▸ Exercise objective: Your response must be made up of each line in the data below that contains the string "computer".

▸ Input:
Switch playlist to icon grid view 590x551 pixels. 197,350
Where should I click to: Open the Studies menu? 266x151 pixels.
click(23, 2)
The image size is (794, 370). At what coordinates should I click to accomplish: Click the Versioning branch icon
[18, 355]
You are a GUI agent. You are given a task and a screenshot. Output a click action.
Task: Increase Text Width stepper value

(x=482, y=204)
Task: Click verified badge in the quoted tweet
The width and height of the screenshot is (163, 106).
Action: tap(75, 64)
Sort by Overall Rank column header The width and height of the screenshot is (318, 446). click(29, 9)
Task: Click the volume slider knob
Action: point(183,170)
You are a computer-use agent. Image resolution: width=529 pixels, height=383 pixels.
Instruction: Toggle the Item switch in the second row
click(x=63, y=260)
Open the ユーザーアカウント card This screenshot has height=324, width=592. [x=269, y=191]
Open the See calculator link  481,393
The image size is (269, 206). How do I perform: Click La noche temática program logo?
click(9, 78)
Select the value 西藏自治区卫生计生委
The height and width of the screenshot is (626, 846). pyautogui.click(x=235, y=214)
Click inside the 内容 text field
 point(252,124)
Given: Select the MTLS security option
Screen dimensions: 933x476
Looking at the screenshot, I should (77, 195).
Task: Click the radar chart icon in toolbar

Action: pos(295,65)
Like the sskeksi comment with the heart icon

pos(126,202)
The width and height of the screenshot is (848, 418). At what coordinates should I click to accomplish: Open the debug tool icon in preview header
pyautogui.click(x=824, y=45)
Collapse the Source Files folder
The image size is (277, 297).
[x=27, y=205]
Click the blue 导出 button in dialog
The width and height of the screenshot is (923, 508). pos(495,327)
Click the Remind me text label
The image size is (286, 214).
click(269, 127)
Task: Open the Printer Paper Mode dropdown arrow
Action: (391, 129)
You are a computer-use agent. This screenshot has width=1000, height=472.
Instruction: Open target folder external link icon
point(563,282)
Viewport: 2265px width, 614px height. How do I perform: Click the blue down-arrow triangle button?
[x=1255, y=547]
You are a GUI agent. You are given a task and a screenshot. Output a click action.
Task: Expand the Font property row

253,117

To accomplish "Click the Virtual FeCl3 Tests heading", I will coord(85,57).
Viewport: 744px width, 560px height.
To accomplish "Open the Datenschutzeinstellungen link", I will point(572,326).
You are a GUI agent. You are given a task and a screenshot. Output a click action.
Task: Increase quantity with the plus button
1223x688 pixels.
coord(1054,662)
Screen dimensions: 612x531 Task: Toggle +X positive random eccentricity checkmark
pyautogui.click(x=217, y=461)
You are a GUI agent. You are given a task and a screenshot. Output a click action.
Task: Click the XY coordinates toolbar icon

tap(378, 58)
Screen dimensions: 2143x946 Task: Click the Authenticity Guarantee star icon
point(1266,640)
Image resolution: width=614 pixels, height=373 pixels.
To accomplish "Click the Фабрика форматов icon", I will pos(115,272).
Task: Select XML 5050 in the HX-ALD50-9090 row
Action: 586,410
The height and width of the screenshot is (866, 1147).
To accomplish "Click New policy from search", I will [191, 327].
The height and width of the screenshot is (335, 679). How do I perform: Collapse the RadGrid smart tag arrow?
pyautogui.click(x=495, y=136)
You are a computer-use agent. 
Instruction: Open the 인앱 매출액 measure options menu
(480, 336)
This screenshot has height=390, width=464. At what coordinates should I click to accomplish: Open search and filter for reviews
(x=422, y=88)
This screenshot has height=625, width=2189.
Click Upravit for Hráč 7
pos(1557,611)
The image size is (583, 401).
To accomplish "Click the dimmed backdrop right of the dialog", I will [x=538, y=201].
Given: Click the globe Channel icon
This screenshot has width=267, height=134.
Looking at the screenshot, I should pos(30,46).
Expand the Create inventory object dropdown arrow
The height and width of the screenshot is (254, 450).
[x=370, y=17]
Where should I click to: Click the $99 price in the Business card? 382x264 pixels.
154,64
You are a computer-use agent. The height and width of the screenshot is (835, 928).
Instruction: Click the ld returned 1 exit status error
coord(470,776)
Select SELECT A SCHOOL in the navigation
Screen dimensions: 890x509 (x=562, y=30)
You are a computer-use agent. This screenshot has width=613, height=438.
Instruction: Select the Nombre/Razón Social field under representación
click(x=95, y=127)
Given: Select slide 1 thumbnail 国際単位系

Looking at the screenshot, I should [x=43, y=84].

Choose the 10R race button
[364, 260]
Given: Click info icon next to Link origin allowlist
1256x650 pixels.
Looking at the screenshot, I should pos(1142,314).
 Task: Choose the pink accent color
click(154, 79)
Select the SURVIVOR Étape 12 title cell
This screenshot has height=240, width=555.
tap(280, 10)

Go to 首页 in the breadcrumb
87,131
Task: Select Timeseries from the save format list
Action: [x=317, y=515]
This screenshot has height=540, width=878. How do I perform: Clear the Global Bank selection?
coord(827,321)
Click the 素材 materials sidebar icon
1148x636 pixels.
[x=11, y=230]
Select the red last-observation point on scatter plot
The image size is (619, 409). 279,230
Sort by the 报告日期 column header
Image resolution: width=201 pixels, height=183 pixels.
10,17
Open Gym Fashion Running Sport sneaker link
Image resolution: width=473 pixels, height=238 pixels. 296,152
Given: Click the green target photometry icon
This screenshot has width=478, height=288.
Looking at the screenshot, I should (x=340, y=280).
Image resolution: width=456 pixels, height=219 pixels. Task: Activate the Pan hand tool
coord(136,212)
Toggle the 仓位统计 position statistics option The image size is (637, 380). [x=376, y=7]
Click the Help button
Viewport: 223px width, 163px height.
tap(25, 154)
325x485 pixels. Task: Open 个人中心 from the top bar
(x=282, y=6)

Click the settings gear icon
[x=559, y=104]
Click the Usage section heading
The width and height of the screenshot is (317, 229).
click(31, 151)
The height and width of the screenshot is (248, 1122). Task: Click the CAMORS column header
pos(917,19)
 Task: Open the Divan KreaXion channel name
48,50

▸ Exercise response:
You are a computer-use agent. Image resolution: width=529 pixels, height=383 pixels.
You are a computer-use agent. This screenshot has width=1000, height=472.
You are a computer-use agent. 
You are a computer-use agent. The height and width of the screenshot is (835, 928).
You are a computer-use agent. This screenshot has width=613, height=438.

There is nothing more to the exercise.